上杉和央・京都府立大学文学部准教授と加藤政洋・立命館大学文学部教授が編著者となり、ほかに8人の研究者が執筆している。だから、読み物というより論文集に近いテーストだが、豊富な地図や写真で読み飽きない工夫がされている。
「パート1 京都近代地図さんぽ」「パート2 地図に秘められた京都」「パート3 地図が語る、地図と語る」の3部構成。
「パート1 京都近代地図さんぽ」では、河角直美・立命館大学文学部准教授が2枚の「京都市明細図」を読み込んだ3つの文章が興味を引いた。2010年に京都府立総合資料館(現・京都府立京都学・歴彩館)、2014年に京都市南区の長谷川家住宅で相次いで見つかったものだ。長谷川家所蔵のものは1枚の地図ではなく、縮尺1200分の1で、284枚からなる。個人宅の名前までは書かれていないが、道の両側にびっしりと町家が描かれている。表紙から火災保険図の一種と推測している。
いつの京都を描いているのか、道路の拡幅状況などから1926年(大正15)から27年(昭和2)頃にかけて作製されたと絞り込むさまがパズルを解くようで面白い。
地図には消火栓を意味する防火栓が描かれ、特に東本願寺周辺に多いことを指摘している。
一方、京都府立京都学・歴彩館所蔵のものは、図面が286枚あり、着色や書き込みがあるのが特徴だ。
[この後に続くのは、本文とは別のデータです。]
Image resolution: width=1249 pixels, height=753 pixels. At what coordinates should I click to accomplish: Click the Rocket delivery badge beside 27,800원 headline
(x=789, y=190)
建物の階数、企業名、店ならば販売品目なども記入されており、住宅地図のようである。西陣付近は濃い緑色で着色され、それぞれ「織」と記載されている。京都の友禅染や京焼などの伝統産業のかつての賑わいを想像することができる、と河角氏は書いている。
さらに戦後、連合国の進駐軍が京都に進駐した様子も書き込まれている。「U.S.A.住」や「進駐軍用地」、「進駐軍物干場」の書き込み。さらに接収された建物も多かったそうだ。
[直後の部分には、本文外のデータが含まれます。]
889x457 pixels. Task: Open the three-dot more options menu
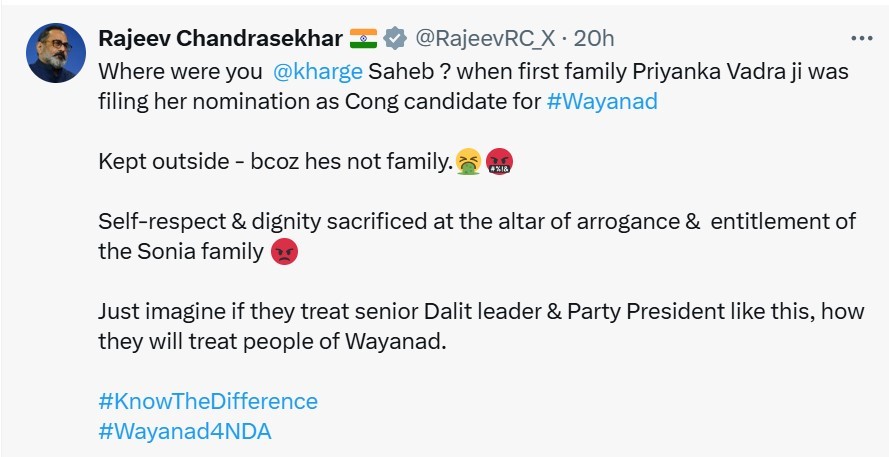pos(860,38)
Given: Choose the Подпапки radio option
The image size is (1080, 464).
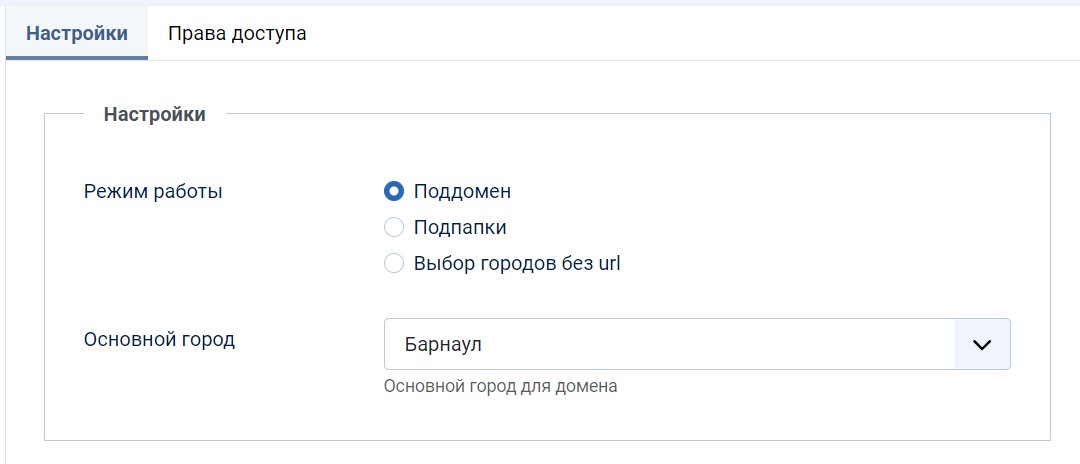Looking at the screenshot, I should tap(394, 228).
西川祐子氏が2017年に書いた『古都の占領』の参考資料の一つがこの「京都明細図」だったことにもふれている。
「パート2 地図に秘められた京都」では、森田耕平氏(立命館大学大学院文学研究科博士課程)の「占領期京都に存在した引込線」が、廃線跡が語る京都の裏面史を物語り、面白い。山陰本線の花園駅と二条駅からそれぞれ分岐する引込線が1955年発行の1万分の1地図にある。島津製作所と日本写真印刷への専用線で、2社は連合軍に工場を接収されていた。線路の痕跡はいまも残っている。ちなみに島津製作所は、ノーベル化学賞を受賞した田中耕一氏が勤める会社である。
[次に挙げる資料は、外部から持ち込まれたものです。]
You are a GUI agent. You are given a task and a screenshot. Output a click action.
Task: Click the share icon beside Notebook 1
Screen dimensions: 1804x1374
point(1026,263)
地図マニアでもある評者が最も驚いたのは中川理・京都工芸繊維大学教授の「外郭道路(北大路・西大路など)と区画整理」だ。京都は平安京の碁盤の目が引き継がれている都市だから、昔からそうだと思っていた。しかし、平安京と現在の京都の市街地の広さはまったく違う。それなのに、周辺部まで碁盤の目のようになっている。
北大路あたり、西大路あたり、鴨川を越えて東大路のあたり、南の九条通あたり、これらは1918年(大正7)に京都市が周辺16町村を合併し拡大したとき、区画整理で整備された道路と宅地だった。
このころ、大阪、名古屋でも土地区画整理事業は行われたが、京都だけは都市計画事業として強制力をもって実施されたものだった。金閣寺周辺は工事の竣工後には地価が10倍以上に跳ね上がったという。反対した地主もそれなら満足したことだろう。
「パート3 地図が語る、地図と語る」では、編著者の加藤政洋氏が花街の五番町や盛り場・新京極について書いた文章と上杉和央氏が博覧会や名所、観光地について書いた文章が、京都らしい華やかさと奥深さを醸し出している。
京都と言えば、歴史の古さが印象に残るが、近代産業をいち早く取り入れた先進地の性格も併せ持つ。戦後、京都が占領され、近代的な工場が接収され、専用線までが引かれていたことがそれを物語っている。知られざる京都の近代を地図で掘り起こした好著だ。